Like many abusive men, my partner gave me no initial reason to think he was capable of extreme violence towards me.
I met him while I was in my twenties and studying at university – he was charming and very popular with his friends. I had no reason not to trust the façade he presented to the world.
His abusive behaviour towards me started within a few months of our relationship beginning. It started with him making jokes at my expense and calling me derogatory names, then escalated fairly quickly into threats and violence.
I remember one occasion fairly early on in our relationship when he chased me down the road with a knife.
Like many family violence perpetrators, he was extremely controlling of who I spent time with and systematically isolated me from my friends and family. Within six months of being together, he had turned my housemates against me and they moved out.
He then moved himself and his two younger brothers into my house. He was openly violent and threatening towards me in front of them but they did nothing.
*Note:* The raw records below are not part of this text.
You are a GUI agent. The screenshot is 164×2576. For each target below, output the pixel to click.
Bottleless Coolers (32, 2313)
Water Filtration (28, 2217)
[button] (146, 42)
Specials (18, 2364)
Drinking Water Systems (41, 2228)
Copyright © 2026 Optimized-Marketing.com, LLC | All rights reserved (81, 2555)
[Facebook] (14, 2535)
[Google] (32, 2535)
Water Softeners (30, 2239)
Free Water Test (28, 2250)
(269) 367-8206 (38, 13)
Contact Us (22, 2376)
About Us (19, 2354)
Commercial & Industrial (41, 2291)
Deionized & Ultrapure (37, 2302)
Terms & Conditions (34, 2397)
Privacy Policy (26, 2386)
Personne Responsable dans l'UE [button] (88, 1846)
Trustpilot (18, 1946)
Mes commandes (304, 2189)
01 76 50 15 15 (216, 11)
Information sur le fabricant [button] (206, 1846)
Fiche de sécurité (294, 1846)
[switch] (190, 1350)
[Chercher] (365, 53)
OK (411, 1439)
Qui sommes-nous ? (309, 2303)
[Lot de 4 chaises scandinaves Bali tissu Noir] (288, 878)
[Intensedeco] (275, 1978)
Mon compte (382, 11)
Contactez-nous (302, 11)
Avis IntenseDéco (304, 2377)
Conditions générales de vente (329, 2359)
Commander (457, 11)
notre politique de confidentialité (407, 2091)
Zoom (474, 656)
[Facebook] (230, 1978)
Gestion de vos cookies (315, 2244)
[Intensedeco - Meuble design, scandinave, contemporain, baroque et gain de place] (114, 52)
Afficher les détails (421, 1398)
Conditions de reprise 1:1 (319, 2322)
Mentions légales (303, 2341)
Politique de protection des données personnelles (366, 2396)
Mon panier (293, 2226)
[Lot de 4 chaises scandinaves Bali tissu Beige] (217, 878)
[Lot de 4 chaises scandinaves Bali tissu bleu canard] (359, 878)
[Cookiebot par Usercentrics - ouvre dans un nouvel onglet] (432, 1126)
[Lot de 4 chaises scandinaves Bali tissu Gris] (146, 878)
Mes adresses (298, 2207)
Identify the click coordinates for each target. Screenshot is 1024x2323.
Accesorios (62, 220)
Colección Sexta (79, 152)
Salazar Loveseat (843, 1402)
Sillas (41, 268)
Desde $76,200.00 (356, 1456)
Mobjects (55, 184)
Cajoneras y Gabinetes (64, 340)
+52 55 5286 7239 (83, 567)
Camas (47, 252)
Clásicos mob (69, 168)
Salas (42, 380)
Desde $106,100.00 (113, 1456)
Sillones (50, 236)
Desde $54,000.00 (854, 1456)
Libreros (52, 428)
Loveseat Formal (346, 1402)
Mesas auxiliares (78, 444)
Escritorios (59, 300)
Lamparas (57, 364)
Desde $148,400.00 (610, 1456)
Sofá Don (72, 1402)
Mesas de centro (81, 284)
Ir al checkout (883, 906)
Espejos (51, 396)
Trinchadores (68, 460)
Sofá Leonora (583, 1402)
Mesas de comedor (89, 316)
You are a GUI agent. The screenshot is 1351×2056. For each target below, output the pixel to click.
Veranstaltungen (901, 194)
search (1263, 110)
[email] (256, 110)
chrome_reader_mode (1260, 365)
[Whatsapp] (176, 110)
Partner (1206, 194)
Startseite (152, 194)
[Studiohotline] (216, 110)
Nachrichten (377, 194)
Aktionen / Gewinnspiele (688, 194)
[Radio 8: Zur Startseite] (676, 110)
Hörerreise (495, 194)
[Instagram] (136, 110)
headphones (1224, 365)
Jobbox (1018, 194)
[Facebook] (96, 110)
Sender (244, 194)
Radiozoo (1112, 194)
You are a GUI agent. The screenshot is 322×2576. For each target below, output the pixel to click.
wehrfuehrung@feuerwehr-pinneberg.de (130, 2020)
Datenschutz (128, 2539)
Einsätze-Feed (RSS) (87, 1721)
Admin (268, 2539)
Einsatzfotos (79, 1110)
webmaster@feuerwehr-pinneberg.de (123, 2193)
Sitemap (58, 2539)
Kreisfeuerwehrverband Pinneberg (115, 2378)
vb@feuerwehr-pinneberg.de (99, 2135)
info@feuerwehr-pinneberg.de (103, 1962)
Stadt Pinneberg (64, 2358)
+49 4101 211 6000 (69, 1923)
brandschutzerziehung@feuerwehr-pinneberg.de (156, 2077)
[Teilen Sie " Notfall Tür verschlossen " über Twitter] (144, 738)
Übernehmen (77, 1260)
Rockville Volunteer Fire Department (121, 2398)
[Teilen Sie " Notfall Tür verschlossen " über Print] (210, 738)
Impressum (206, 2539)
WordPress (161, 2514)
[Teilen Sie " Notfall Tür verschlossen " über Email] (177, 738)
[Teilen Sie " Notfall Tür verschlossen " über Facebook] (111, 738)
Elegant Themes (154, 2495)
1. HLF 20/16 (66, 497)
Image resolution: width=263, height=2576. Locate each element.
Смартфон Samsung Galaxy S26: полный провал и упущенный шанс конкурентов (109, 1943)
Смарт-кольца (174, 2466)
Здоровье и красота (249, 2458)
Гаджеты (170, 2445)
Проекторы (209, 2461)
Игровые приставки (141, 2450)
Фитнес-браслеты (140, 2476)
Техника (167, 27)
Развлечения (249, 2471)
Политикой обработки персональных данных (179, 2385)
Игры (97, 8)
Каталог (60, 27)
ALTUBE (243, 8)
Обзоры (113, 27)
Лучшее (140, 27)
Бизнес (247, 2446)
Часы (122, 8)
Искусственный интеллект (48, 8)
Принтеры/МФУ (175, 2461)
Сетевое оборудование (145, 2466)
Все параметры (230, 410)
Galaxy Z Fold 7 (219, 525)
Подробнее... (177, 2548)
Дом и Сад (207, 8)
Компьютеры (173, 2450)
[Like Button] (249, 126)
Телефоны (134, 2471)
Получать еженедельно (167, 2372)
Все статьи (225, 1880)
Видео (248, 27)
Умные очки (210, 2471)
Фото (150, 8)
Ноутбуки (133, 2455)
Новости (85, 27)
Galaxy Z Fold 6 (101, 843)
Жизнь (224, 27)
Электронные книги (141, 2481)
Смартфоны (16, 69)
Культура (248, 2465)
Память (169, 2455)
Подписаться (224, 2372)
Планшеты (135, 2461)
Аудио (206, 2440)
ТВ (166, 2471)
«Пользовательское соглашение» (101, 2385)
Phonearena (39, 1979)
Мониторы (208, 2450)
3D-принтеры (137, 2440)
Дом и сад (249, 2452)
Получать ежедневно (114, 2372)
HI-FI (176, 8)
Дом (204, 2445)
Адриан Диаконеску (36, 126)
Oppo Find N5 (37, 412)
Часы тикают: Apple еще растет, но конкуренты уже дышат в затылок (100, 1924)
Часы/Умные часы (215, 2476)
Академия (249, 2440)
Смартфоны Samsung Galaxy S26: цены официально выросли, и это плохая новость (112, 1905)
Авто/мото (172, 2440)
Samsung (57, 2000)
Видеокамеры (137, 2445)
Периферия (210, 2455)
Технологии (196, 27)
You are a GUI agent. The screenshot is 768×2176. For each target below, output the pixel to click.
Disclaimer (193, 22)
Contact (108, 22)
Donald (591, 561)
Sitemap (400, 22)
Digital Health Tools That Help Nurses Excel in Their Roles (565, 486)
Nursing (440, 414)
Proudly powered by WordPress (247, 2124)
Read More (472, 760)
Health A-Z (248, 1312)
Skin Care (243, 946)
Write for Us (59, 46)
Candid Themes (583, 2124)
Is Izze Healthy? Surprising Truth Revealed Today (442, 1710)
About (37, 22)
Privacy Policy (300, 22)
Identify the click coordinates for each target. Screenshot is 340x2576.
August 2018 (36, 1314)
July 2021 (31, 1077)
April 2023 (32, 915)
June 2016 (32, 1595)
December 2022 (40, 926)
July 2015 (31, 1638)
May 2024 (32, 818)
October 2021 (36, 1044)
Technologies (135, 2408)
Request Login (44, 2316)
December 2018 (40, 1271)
I remember one time when he threw me to the ground and kicked me repeatedly. His brothers just watched.
My home became like a prison or a warzone – each day became about survival.
Trying to concentrate at uni became impossible, so I dropped out. Work was a temporary escape and relief, but it was humiliating having to make up fake excuses as to why I was yet again covered in horrible bruises.
My life went on like this for three and a half years. During this time I tried to leave him multiple times (as many family violence survivors do). One thing kept me with him: fear. He assured me – sometimes with a knife to my throat – that if I left him he would find me and kill me. Or he would go after my friends and family.
When I left…
Eventually, with much difficulty, I was able to move away from my abuser permanently. But, I discovered that leaving did not ensure my safety. He soon started stalking me and didn’t stop for ten years. I reached out to the police and sought legal protections, but often found it not only extremely difficult, but down right traumatising to engage with the very institutions that were supposed to assist and protect people who have experienced what I have.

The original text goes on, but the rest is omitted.